======== Extract provided

Ferdos Nedamani, first from right
I'm no scientist so I can't begin to explain the disease to you. I'm no caregiver so I can't begin to explain the best ways to care for and interact with an Alzheimer's patient. I'm just a person who met her in the middle of her battle and has watched her steady decline since then.
They say that if you've met one Alzheimer's patient then you've met one Alzheimer's patient. No two people are the same. What I can tell you is that at this late stage, every interaction, for her, is totally brand new... Every step of hers leaving a room is the close of one scene and her return sometimes less than one minute later is the start of another. It's true of her quick catnaps, if I am to step outside briefly, if someone changes the channel on the TV, if the next song plays on the radio and so on.
And so, the onus falls on others to make the best of every new scene (sometimes hundreds of them) that unfolds each day that is spent with her. In each scene, I only have one shot to make things right with her. I only have one shot to make her smile. I only have one shot to give her comfort. If I fail, the consequences are huge: confusion, maybe some anxiety, distress, withdrawal and a lingering sensation that can last longer than a scene or two that she was hurt by someone.
For me, it means that those around her have to have really good sets of eyes and ears. And really good filters to check what is said and how it is said to her. You have to be "on" at all times. You bear the responsibility to make sure all is okay with her. It's not easy and I am sure I've made loads of mistakes in my interactions with her.

================
======== Recorded data

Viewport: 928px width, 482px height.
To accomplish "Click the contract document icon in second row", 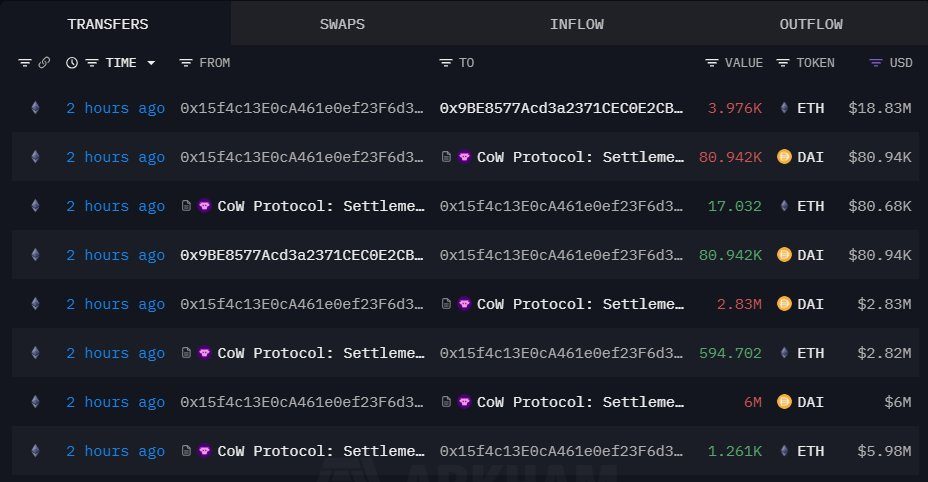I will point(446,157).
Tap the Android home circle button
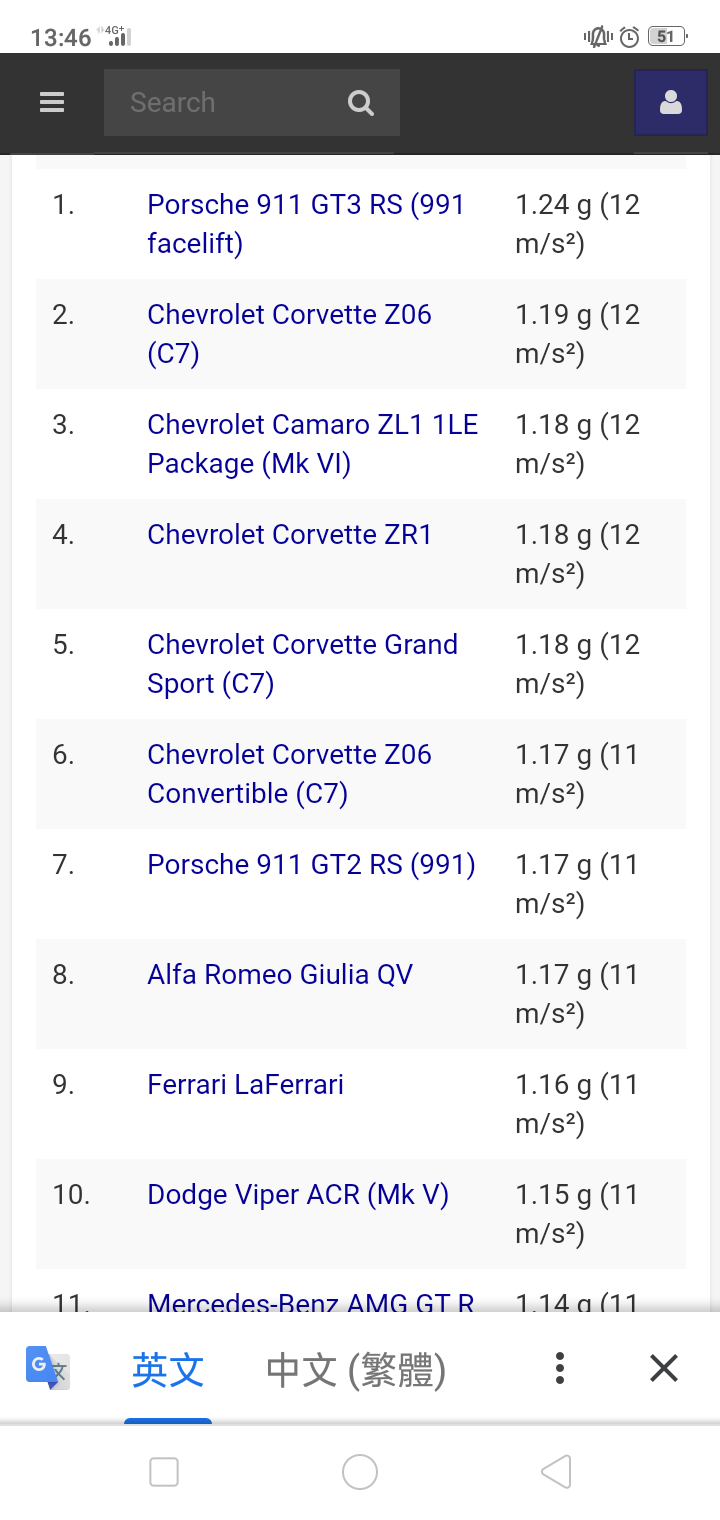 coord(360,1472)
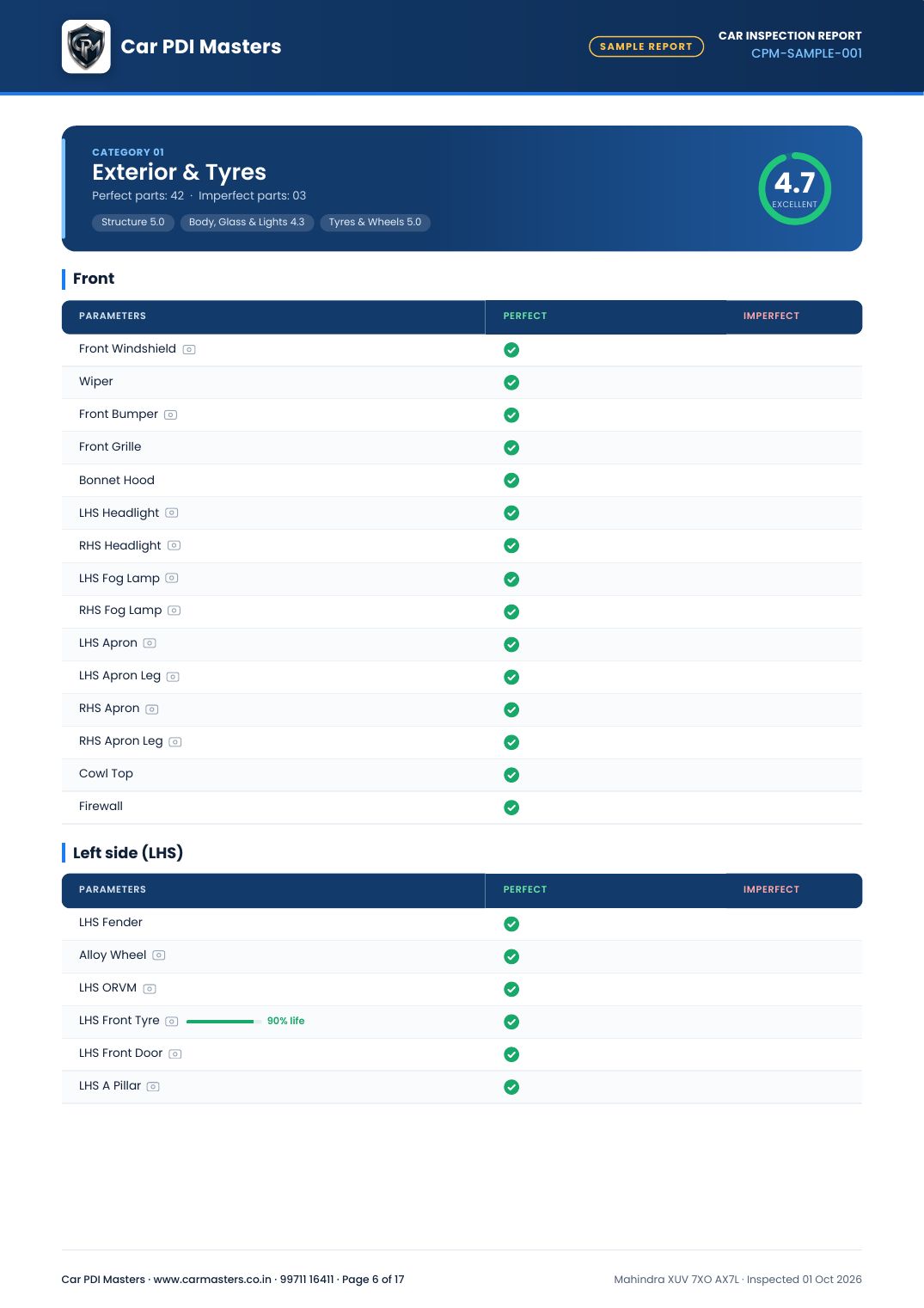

================

Assigned task A
In the piece about life with an Alzheimer's patient, what does the writer say you have met if you've met one Alzheimer's patient?
Assigned task B
Update the stretch from "For me, it means" through "interactions with her." in the piece about life with an Alzheimer's patient, putting "errors" in place of "mistakes".

Result A
One Alzheimer's patient, because no two people are the same.

Result B
For me, it means that those around her have to have really good sets of eyes and ears. And really good filters to check what is said and how it is said to her. You have to be "on" at all times. You bear the responsibility to make sure all is okay with her. It's not easy and I am sure I've made loads of errors in my interactions with her.